THE PROBLEM: Extract every line of the entries below verbatim, omitting the pictures.

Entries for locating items
* * * * *

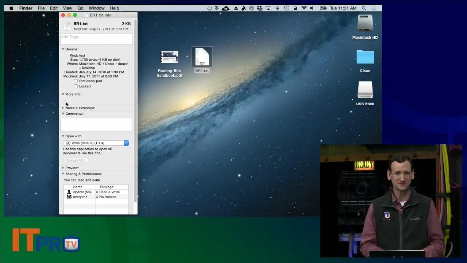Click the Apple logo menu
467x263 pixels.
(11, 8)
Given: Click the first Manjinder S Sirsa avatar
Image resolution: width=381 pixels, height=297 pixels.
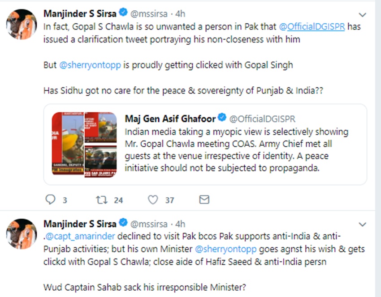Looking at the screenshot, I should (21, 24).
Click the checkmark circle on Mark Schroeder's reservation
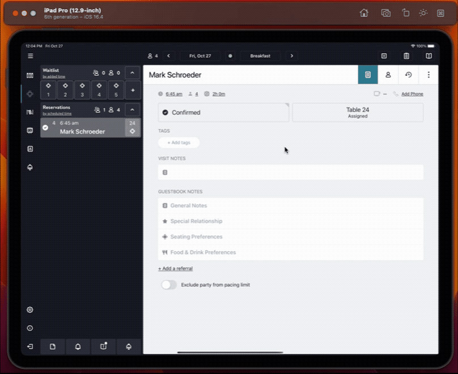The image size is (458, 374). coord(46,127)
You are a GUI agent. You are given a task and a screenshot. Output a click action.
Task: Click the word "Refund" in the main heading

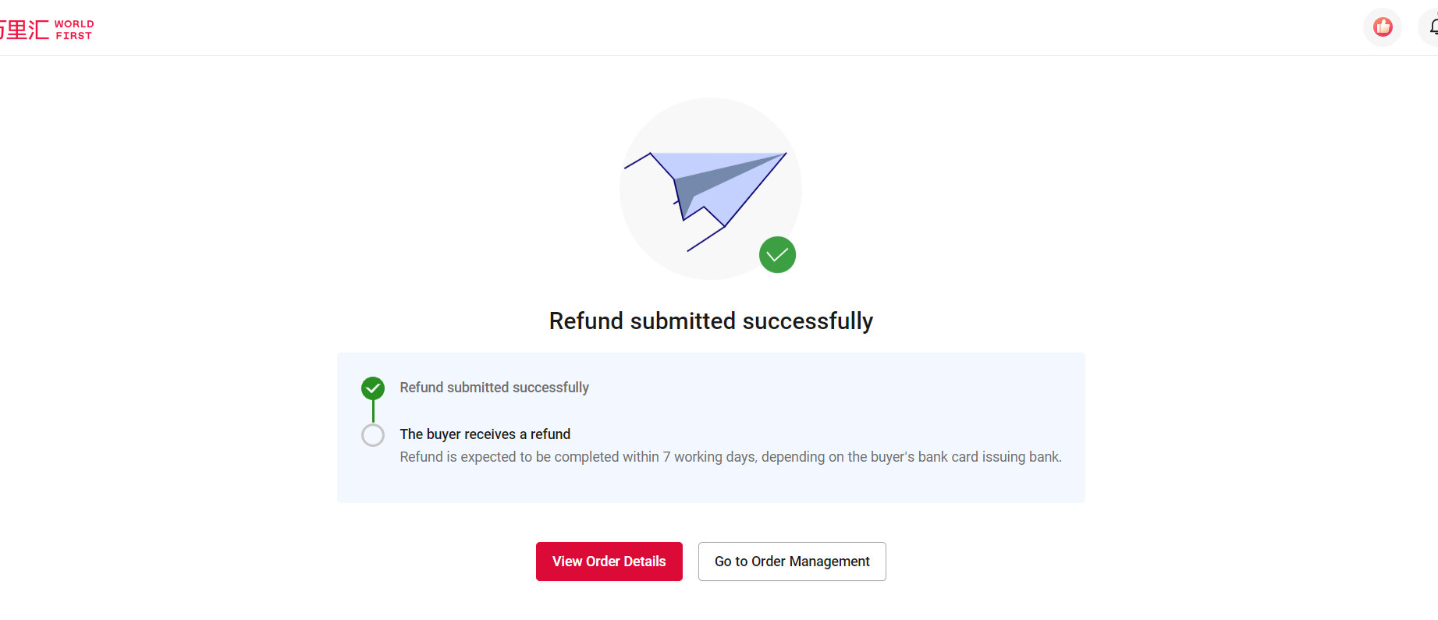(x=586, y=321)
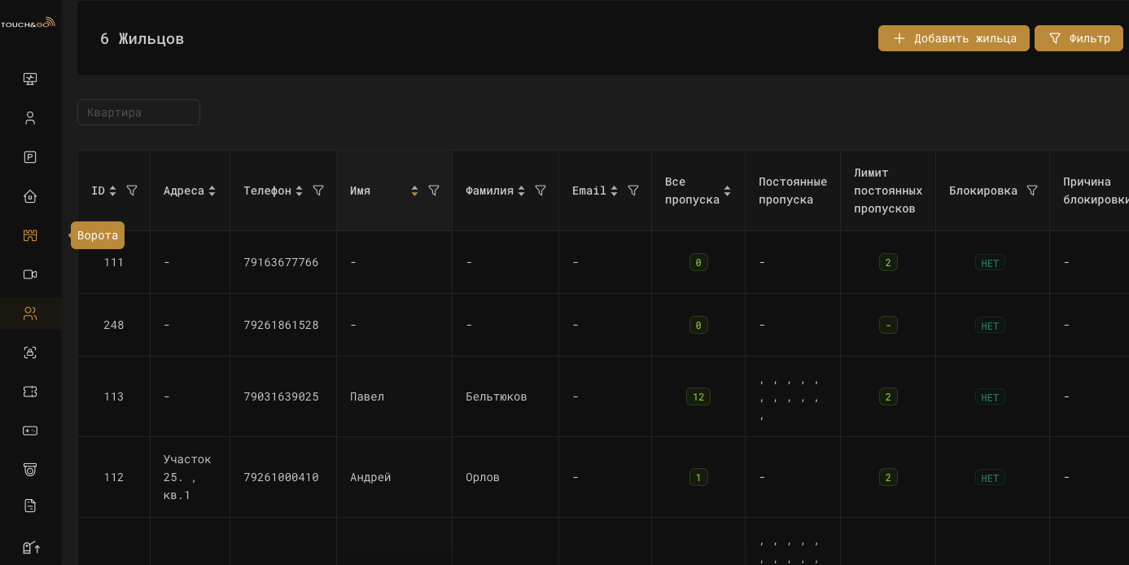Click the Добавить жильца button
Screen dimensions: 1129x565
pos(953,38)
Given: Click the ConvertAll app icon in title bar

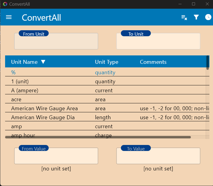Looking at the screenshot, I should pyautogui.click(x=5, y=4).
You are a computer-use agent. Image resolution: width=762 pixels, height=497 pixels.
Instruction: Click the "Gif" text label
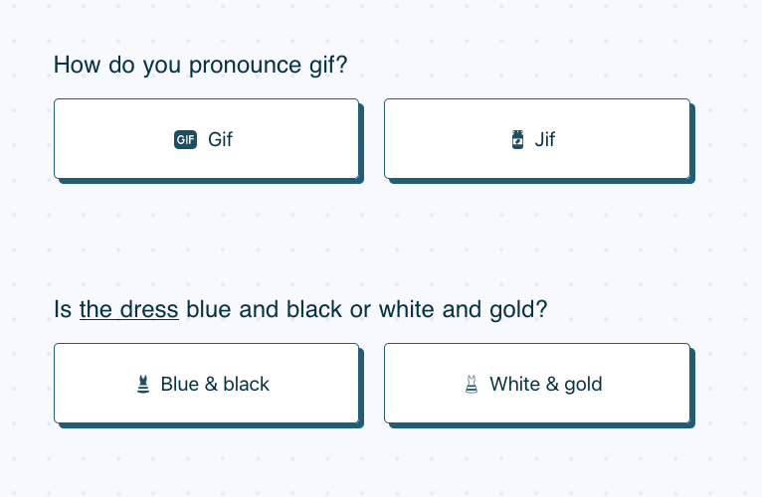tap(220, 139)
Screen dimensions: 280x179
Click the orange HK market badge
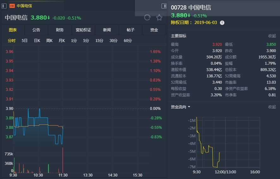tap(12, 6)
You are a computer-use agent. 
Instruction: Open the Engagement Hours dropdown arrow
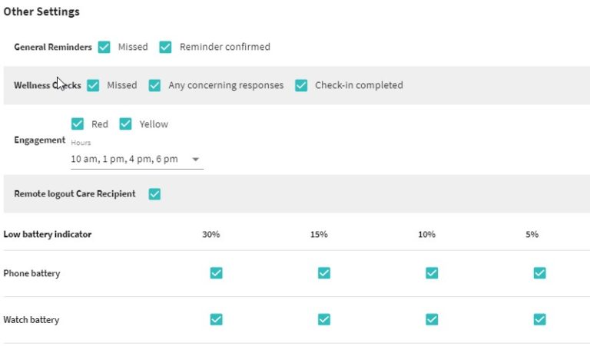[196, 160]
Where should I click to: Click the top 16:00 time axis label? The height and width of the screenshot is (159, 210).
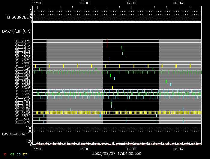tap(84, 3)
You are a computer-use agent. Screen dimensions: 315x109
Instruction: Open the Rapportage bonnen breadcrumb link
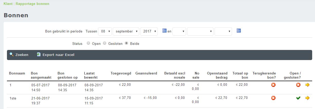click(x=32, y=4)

* * * * *

RESULT:
Click the Apple logo menu
467x263 pixels.
(11, 8)
Given: Click the first Manjinder S Sirsa avatar
Image resolution: width=381 pixels, height=297 pixels.
Looking at the screenshot, I should (21, 24).
Click the checkmark circle on Mark Schroeder's reservation
The image size is (458, 374). coord(46,127)
You are a GUI agent. You are given a task and a screenshot. Output a click action.
Task: Click the word "Refund" in the main heading

(x=586, y=321)
Click the Добавить жильца button
Screen dimensions: 1129x565
pos(953,38)
Given: Click the ConvertAll app icon in title bar

Looking at the screenshot, I should pyautogui.click(x=5, y=4).
You are a computer-use agent. Image resolution: width=762 pixels, height=497 pixels.
Instruction: Click the "Gif" text label
tap(220, 139)
Screen dimensions: 280x179
Click the orange HK market badge
tap(12, 6)
You are a computer-use agent. 
Instruction: Open the Engagement Hours dropdown arrow
[196, 160]
Where should I click to: Click the top 16:00 time axis label? The height and width of the screenshot is (159, 210).
tap(84, 3)
You are a computer-use agent. Screen dimensions: 315x109
Instruction: Open the Rapportage bonnen breadcrumb link
click(x=32, y=4)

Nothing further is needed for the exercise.